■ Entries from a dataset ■
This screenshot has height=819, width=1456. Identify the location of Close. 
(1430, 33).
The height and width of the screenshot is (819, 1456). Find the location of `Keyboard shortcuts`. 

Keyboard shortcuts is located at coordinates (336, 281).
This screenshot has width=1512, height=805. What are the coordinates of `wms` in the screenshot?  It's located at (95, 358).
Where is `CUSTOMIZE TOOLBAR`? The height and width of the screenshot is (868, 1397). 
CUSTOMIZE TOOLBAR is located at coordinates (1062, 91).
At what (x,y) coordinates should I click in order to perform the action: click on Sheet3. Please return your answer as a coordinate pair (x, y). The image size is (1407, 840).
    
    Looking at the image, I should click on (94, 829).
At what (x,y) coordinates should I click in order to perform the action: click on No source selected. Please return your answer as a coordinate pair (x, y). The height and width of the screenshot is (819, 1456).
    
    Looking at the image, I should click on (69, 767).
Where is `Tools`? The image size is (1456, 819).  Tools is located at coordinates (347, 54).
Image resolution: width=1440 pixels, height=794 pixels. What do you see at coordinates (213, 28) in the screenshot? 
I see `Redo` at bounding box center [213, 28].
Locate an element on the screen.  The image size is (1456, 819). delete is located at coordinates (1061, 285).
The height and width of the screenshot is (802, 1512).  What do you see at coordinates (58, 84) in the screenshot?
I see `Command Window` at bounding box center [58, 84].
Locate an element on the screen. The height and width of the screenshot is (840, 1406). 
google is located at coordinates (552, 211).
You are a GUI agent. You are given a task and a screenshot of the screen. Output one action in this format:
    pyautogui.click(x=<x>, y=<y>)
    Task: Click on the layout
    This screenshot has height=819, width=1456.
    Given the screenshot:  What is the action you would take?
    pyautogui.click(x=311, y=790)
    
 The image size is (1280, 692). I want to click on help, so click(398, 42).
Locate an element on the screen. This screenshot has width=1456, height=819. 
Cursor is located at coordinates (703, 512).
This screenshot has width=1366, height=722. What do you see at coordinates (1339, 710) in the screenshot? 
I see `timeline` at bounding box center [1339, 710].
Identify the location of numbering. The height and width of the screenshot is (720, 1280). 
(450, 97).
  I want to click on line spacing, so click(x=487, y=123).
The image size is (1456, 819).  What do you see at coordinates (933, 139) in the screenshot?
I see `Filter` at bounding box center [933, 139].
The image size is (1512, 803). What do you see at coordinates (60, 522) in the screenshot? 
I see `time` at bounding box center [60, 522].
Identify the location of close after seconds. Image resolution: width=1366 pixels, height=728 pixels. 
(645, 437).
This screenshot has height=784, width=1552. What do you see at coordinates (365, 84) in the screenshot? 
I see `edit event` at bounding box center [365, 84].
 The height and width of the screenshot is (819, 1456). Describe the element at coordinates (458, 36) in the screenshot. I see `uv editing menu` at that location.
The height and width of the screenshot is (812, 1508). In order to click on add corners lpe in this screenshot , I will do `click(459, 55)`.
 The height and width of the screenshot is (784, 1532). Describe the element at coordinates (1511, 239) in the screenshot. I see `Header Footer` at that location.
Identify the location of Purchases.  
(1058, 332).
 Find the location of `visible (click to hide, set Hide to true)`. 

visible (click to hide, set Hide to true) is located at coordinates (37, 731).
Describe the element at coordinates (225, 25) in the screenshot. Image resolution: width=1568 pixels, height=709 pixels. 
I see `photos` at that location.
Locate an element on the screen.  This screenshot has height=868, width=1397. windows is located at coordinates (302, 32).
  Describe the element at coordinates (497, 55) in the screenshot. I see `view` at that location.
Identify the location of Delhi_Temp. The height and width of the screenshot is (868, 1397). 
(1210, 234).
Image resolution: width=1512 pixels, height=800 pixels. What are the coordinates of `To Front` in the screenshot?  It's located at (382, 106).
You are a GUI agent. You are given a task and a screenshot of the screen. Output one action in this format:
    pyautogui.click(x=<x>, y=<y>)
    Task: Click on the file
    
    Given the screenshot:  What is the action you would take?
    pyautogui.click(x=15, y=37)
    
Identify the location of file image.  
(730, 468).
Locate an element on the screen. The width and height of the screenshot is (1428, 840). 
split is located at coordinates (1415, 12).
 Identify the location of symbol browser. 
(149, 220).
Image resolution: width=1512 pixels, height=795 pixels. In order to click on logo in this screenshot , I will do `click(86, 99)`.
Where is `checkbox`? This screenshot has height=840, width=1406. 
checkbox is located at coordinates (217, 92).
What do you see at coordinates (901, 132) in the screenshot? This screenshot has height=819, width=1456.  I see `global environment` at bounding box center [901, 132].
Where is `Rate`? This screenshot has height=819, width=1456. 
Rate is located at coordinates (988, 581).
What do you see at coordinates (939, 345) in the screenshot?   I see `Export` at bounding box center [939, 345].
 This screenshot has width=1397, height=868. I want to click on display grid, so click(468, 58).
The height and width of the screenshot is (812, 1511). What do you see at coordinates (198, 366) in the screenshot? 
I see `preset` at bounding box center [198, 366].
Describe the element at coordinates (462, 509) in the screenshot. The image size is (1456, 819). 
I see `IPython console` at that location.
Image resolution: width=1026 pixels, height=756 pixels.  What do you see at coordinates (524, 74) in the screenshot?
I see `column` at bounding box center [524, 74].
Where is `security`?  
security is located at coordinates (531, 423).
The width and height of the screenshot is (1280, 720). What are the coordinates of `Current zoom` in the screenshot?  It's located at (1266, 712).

■ TASK TO COMPLETE ■
List each line of the items above that includes the string "hide". Case matters.

■ OUTPUT OF THE EXERCISE ■
 Find the location of `visible (click to hide, set Hide to true)`. 
visible (click to hide, set Hide to true) is located at coordinates (37, 731).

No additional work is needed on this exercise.